Allow customisation of the name of the recording rules #1071

marcemv90 · 2024-02-20T11:15:17Z

Hi 👋,

First of all, thank you very much for creating Pyrra, we use it at our company and we fell in love with it since the very first moment it was up and running. Such a lovely and easy way of creating SLOs 😍.

Now I let me put you all in context.

Motivation

At our company we have a service that is deployed 3 times, each with a different configuration. The 3 instances of the service expose the same metrics, but the values are slightly different as the configurations are different between the 3.

As the 3 instances use the same metric in the ServiceLevelObjective resources to count the total and the errors. Example follows:

SLO of instance A:

apiVersion: pyrra.dev/v1alpha1
kind: ServiceLevelObjective
metadata:
  labels:
    pyrra.dev/slack_channel: my-slack-channel
    release: prometheus
  name: service-instance-a-http-errors
  namespace: my-namespace
spec:
  alerting:
    absent: true
    burnrates: true
  description: "SLO for Instance A of the service"
  indicator:
    ratio:
      errors:
        metric: my_service_http_requests_total{http_code=~"5.+", namespace="my-namespace", container="instance-a"}
      grouping: null
      total:
        metric: my_service_http_requests_total{namespace="my-namespace", container="instance-a"}
  target: "99.9"
  window: 4w

SLO of instance B:

apiVersion: pyrra.dev/v1alpha1
kind: ServiceLevelObjective
metadata:
  labels:
    pyrra.dev/slack_channel: my-slack-channel
    release: prometheus
  name: service-instance-b-http-errors
  namespace: my-namespace
spec:
  alerting:
    absent: true
    burnrates: true
  description: "SLO for Instance B of the service"
  indicator:
    ratio:
      errors:
        metric: my_service_http_requests_total{http_code=~"5.+", namespace="my-namespace", container="instance-b"}
      grouping: null
      total:
        metric: my_service_http_requests_total{namespace="my-namespace", container="instance-b"}
  target: "99.9"
  window: 4w

SLO of instance C

apiVersion: pyrra.dev/v1alpha1
kind: ServiceLevelObjective
metadata:
  labels:
    pyrra.dev/slack_channel: my-slack-channel
    release: prometheus
  name: my-service-instance-c-http-errors
  namespace: my-namespace
spec:
  alerting:
    absent: true
    burnrates: true
  description: "SLO for Instance C of the service"
  indicator:
    ratio:
      errors:
        metric: my_service_http_requests_total{http_code=~"5.+", namespace="my-namespace", container="instance-c"}
      grouping: null
      total:
        # This filters just by namespace, not by container
        metric: my_service_http_requests_total{namespace="my-namespace"}
  target: "99.9"
  window: 4w

As Pyrra will use the names of the metrics used in the query to generate the name the recording rules for the burnrate in Promethgeus accordingly (removing the _total and _count sufixes, etc.).
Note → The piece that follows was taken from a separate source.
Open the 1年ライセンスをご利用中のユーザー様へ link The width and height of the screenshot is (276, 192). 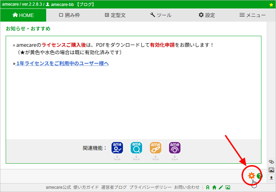[x=62, y=63]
As the 3 SLO use the same source metric, Pyrra creates 3 sets of recording rules with the same name:

Rule group my-service-instance-a-http-errors
- Recording rule my_service_http_requests:burnrate5m
- Recording rule my_service_http_requests:burnrate30m
- Recording rule my_service_http_requests:burnrate1h
- Recording rule my_service_http_requests:burnrate2h
- etc.
Rule group my-service-instance-b-http-errors
- Recording rule my_service_http_requests:burnrate5m
- Recording rule my_service_http_requests:burnrate30m
- Recording rule my_service_http_requests:burnrate1h
- Recording rule my_service_http_requests:burnrate2h
- etc.
Rule group my-service-instance-c-http-errors
- Recording rule my_service_http_requests:burnrate5m
- Recording rule my_service_http_requests:burnrate30m
- Recording rule my_service_http_requests:burnrate1h
- Recording rule my_service_http_requests:burnrate2h
- etc.

The problem comes now. As we have a Mimir as long term storage for Prometheus metrics, prometheus continuosly fails to push some metrics to the remote write with the following error:

ts=2024-02-20T10:22:54.985Z caller=dedupe.go:112 component=remote level=error remote_name=8f7417 url=https://mimir.mycompany.com/api/v1/push msg="non-recoverable error" count=500 exemplarCount=0 err="server returned HTTP status 400 Bad Request: failed pushing to ingester: user=my-user: the sample has been rejected because another sample with the same timestamp, but a different value, has already been ingested (err-mimir-sample-duplicate-timestamp). The affected sample has timestamp 2024-02-20T10:21:12.398Z and is from series {name="my_service_http_requests:burnrate1d", cluster="my-cluster", container="instance-b", namespace="my-namespace", prometheus="monitoring/kube-prometheus-st-prometheus", slack_channel="my-slack-channel", slo="service-instance-b-http-errors", team="my-team"}"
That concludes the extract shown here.